Софья Сергеевна поразила мое воображение тем, что в молодости была знакома с Маяковским. Время от времени мы с ней читали наизусть его стихи.

Она была из так называемых повторников. Потом я встречала их во множестве, но тогда впервые узнала о такой категории ссыльных.

Отсидел человек с 37-го года свои восемь или десять лет, вышел на свободу, но при этом он непременно получал минус. Это означало, что ему не разрешается жить в Москве и других крупных городах (каких именно — точно не знаю, но нетрудно догадаться). Не имея возможности вернуться домой, к семье, мало кто уезжал в далекие края, как правило, человек оседал где-нибудь поблизости, но не слишком-то и близко: ему дозволялось обосноваться за 101-м километром.
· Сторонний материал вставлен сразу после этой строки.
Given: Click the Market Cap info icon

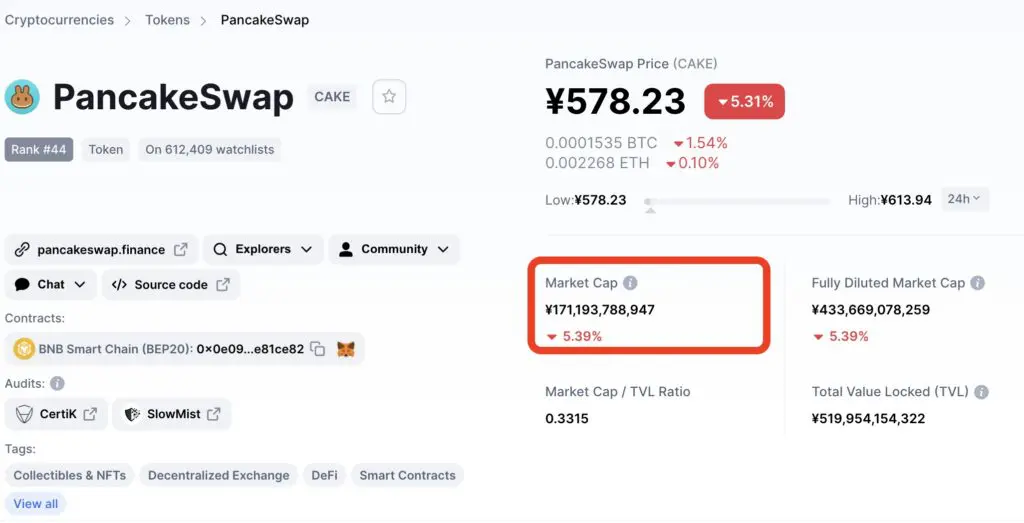Looking at the screenshot, I should coord(630,283).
Не могу тут не вспомнить дядю Борю. Был у меня дядя — муж родной маминой сестры Марии — Борис Львович. Приехав в Москву в начале 20-х годов, учился на рабфаке, потом в вузе, до 37-го был инженером-электриком, в том году был объявлен шпионом — то ли немецким, то ли японским. Можно вообразить, насколько удалось обосновать обвинение, если ему — шпиону! — дали тот же срок, что давали женам — восемь лет (зубы ему, правда, на допросе все-таки повыбили). В лагере он заработал язву желудка и потерял остатки зубов. Освободившись, поселился в Александрове (тетю Маню не тронули, она жила в Сокольниках, там же — всю жизнь — работала в районной библиотеке). Поступить на работу по специальности дяде Боре не удавалось, даже электромонтером его не брали, опасаясь с его стороны вредительства. Долгое время они делили на двоих (сын Ляся погиб на фронте в первые дни войны) нищенское теткино жалованье. Наконец дяде Боре повезло: он устроился истопником в какую-то котельную, получал сущие гроши; чтобы не тратиться на жилье, обитал в той же котельной — в подвале без окна. Раз в месяц он приезжал в Москву, при этом у него, тихого и робкого по натуре, да еще навек запуганного, было, как я полагаю, ощущение, что он переходит государственную границу. Переночевать у жены он не смел: она жила в коммуналке, оба панически боялись соседей, дома старались не засиживаться, а, наскоро перекусив, шли гулять в Сокольники. Я видела их на прогулке: дядя Боря односложно отвечал жене, больше помалкивал, сиял голубыми выцветшими глазами, потаенно улыбался беззубым ртом — блаженствовал. Пробыв в столице несколько часов (и ни на миг не забывая, что в то время, как он тут наслаждается жизнью, в Александрове его, может быть, уже хватились), дядя Боря возвращался восвояси — до следующей отважной вылазки в Москву. И так — годами… Умер он в Москве, вскоре после реабилитации, успев все-таки какое-то время пожить дома (в той самой коммуналке с враждебными соседями). После его смерти мама обзванивала своих знакомых — некому было нести гроб…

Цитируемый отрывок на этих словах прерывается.